Reading text:
»»

Studio album by Five for Fighting
- Released: September 17, 2013
- Recorded: 2011–13
- Genre: Pop rock
- Length: 37:44
- Label: Wind-up
- Producer: Derek Fuhrmann; Gregg Wattenberg;

Five for Fighting chronology
| Slice (2009) | Bookmarks (2013) |  |

Singles from Bookmarks
- "What If" Released: June 11, 2013;

= Bookmarks (album) =

Bookmarks is the sixth studio album by American singer Five for Fighting. It was released on September 17, 2013, by Wind-up Records. The album's first single, "What If", was released on June 11, 2013.

==Background==
After his previous album Slice was released in 2009, Ondrasik was uncertain about his future music career. He decided to record Bookmarks after restoring his passion for music while training for a marathon.

==Recording==
Bookmarks was produced by Derek Fuhrmann and Gregg Wattenberg. Wattenberg previously worked with American rock band Train and American Idol season 11 winner Phillip Phillips. Ondrasik and Wattenberg previously worked together for Ondrasik's 2000 album America Town. While recording, both of them tried out various genres and drum rhythms. Almost 60 songs were recorded for Bookmarks including six versions of "You'll Never Change".

««

Aim: Write out the part of the Bookmarks album article from "Singles from Bookmarks" to "for a marathon." word for word.

Supplied information:
»»

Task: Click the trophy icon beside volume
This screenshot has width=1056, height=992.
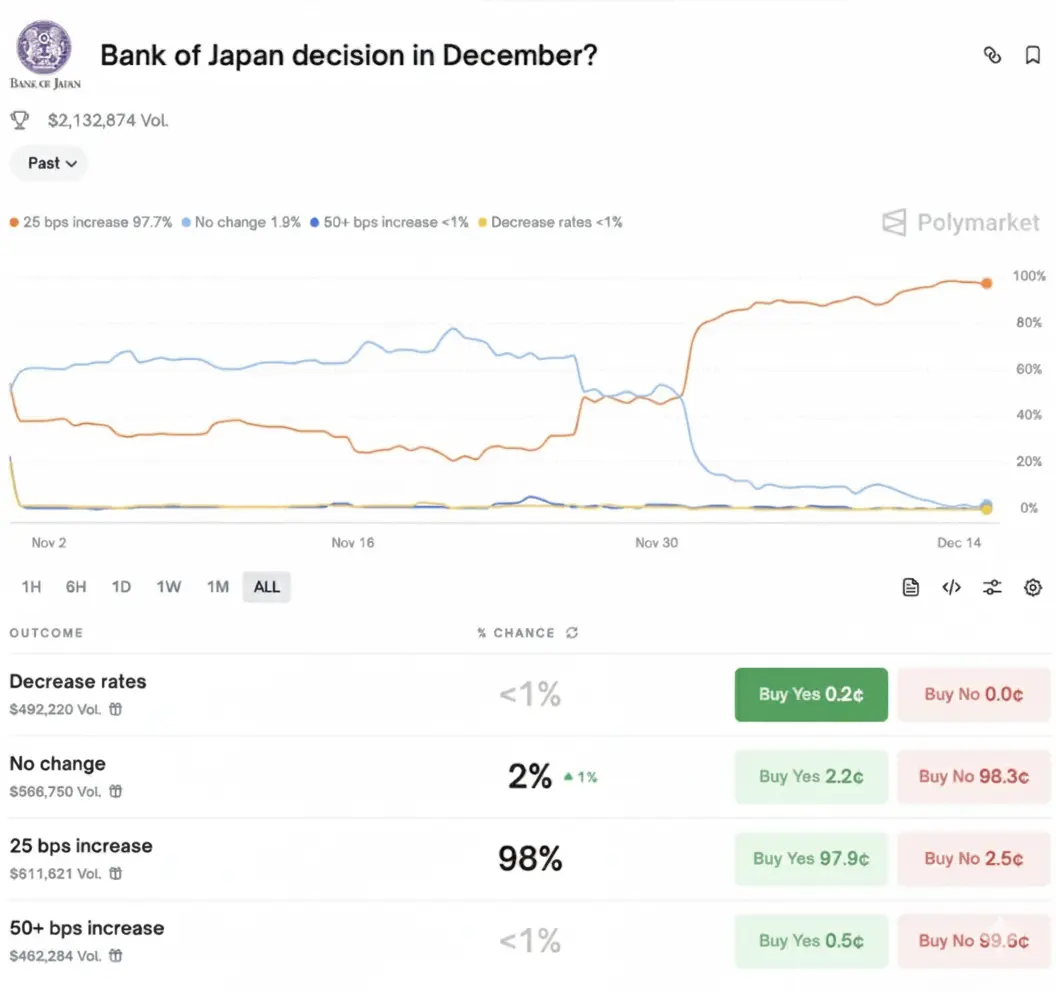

««

Solved exercise:
Singles from Bookmarks
- "What If" Released: June 11, 2013;

= Bookmarks (album) =

Bookmarks is the sixth studio album by American singer Five for Fighting. It was released on September 17, 2013, by Wind-up Records. The album's first single, "What If", was released on June 11, 2013.

==Background==
After his previous album Slice was released in 2009, Ondrasik was uncertain about his future music career. He decided to record Bookmarks after restoring his passion for music while training for a marathon.